The local woman, who didn’t want to use her last name, said it took all her strength and a lot of community support, but she did leave her husband.
And that’s why she believes domestic violence awareness is imperative.
“It’s so important that I can’t even describe how important it is,” she said as tears welled up in her eyes. “Having people aware of what’s going on in their neighborhoods or in their own families is so important. Sometimes the only way you survive is if people become aware.”
Donna is sharing that message this month as organizers with the Battered Women’s Project host a slate of activities to mark Domestic Violence Awareness Month in October. Donna said the project was one of the support systems that helped her when she was ready to leave her abusive relationship.

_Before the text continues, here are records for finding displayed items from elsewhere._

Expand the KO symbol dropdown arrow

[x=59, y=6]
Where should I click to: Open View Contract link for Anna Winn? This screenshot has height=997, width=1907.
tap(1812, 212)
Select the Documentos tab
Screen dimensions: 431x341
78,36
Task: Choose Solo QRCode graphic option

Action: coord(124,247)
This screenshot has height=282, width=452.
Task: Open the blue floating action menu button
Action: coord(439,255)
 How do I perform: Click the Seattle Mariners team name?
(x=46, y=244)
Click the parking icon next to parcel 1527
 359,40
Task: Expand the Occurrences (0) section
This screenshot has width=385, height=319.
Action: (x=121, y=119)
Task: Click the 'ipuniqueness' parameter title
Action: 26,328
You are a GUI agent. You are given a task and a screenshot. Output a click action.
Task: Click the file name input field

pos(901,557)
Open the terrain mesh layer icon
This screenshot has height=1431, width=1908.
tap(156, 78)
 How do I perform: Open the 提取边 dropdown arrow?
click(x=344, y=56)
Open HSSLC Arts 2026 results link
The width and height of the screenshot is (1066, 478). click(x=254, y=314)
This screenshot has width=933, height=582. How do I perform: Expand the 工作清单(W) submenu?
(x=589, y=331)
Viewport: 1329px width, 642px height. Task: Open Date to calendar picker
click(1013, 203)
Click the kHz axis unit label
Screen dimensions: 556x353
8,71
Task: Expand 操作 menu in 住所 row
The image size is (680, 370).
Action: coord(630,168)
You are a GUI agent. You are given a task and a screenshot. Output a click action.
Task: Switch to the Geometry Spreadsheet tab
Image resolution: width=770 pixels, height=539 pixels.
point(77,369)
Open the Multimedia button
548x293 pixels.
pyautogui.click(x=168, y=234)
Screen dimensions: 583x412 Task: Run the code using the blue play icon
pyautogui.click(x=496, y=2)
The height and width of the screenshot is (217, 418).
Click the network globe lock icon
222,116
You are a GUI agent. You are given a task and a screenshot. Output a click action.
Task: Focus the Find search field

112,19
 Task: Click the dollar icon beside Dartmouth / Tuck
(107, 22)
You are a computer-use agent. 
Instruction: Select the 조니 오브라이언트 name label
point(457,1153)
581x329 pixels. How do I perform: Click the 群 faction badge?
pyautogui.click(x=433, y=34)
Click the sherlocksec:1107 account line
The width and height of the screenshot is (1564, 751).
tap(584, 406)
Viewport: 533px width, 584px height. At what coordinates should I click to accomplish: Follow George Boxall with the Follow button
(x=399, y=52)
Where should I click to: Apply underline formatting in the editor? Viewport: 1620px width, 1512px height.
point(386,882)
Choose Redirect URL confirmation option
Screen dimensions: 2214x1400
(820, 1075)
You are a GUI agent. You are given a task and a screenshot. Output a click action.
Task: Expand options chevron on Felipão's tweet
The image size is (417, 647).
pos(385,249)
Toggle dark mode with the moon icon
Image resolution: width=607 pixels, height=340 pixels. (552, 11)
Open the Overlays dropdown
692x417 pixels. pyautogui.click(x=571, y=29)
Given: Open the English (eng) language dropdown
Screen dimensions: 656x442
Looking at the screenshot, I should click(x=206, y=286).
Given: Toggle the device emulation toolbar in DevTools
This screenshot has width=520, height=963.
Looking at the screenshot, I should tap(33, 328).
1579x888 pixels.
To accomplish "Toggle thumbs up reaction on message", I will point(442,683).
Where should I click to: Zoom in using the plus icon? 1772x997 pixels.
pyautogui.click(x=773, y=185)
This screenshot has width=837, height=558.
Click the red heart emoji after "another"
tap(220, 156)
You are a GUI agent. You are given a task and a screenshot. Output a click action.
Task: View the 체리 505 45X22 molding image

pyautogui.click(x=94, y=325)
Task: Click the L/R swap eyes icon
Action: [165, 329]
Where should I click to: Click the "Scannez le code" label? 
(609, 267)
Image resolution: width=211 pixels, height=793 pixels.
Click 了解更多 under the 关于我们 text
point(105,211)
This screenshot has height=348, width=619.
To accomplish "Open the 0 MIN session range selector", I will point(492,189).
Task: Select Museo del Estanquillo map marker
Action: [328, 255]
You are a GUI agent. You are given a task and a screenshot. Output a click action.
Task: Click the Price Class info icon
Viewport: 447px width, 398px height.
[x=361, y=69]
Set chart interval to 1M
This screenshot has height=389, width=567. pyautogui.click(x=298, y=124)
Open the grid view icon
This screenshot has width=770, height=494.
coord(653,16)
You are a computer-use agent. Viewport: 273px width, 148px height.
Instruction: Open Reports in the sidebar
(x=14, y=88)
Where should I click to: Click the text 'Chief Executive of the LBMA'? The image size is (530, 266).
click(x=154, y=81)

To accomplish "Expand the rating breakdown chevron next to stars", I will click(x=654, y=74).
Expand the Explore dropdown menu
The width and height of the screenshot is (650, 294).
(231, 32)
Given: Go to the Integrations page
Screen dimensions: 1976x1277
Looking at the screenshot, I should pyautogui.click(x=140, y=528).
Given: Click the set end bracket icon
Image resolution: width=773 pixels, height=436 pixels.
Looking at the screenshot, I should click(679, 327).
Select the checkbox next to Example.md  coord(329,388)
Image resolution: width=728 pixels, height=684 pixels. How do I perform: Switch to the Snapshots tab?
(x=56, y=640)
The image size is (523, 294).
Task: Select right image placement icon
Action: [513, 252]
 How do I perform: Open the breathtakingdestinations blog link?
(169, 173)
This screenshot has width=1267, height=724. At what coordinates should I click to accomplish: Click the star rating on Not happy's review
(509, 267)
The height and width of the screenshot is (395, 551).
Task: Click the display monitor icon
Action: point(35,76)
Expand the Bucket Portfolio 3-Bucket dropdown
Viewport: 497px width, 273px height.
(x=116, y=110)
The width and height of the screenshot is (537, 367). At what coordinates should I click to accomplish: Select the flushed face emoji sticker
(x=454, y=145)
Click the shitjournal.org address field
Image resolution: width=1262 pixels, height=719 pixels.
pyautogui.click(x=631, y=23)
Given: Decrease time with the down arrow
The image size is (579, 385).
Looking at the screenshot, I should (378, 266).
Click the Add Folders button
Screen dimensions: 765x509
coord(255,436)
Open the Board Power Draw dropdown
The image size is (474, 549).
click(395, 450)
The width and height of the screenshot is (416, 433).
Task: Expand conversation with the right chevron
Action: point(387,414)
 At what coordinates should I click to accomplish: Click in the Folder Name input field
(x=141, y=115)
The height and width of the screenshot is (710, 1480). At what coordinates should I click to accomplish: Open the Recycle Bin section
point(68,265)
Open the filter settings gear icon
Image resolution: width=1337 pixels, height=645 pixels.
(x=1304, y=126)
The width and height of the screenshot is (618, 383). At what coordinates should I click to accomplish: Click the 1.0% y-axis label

Donna Baietti, Battered Women’s Project director, said this week that domestic abuse survivors need the support and the resources to change what’s going on in their lives, but that it takes a whole community being aware and fighting the traditional stigma associated with victims to really get to the heart of the problem.
“If people are looking at them and saying, ‘Oh, those poor people,’ then they need to check themselves,” Baietti said. “They need to say, ‘That could be me. That could be my mother or my sister.'”
The project already has hosted several candlelight vigils in Aroostook County to remember victims. They will host an awareness walk at noon Wednesday, Oct. 25, starting at Riverside Park in Presque Isle.
Other events include:
. Training for salon professionals to give them the tools they need to recognize domestic violence and how to create a safe environment if a woman discloses abuse.
. “A Walk in Their Shoes” art show at the Blue Moon Gallery. The show opened on Oct. 6 and depicts forms of violence.
. “Empty Place at the Table” exhibitions at Cafe de la Place in Madawaska and the University of Maine at Fort Kent’s Nowland Hall cafeteria in memory of those who have died this past year due to domestic violence in Maine.
. A display at the Blake Library at UMFK featuring artwork created by local victims of domestic violence.
. Library displays in Ashland, Caribou, Fort Kent, Fort Fairfield, Houlton, Island Falls, Madawaska, Mars Hill, Presque Isle and Van Buren.
Baietti said that if she could ask people in the community to do one thing in terms of awareness, it would be to have the courage to ask or speak up when they think something is wrong.
“I would love for the public to really pay attention, to reach out to someone who needs help,” Baietti said. “The community needs to be responsible.”
Donna said that for her, that community involvement – her family, friends and co-workers – made all the difference.
Donna is now a full-time student with a 4.0 GPA, and though she still faces a tough road ahead, she’s much happier with the life she’s living.
“It’s like sunshine every day,” Donna said as she smiled wide. “It’s not dark or deep or depressive anymore. And we’re going to stick with that sunshine.”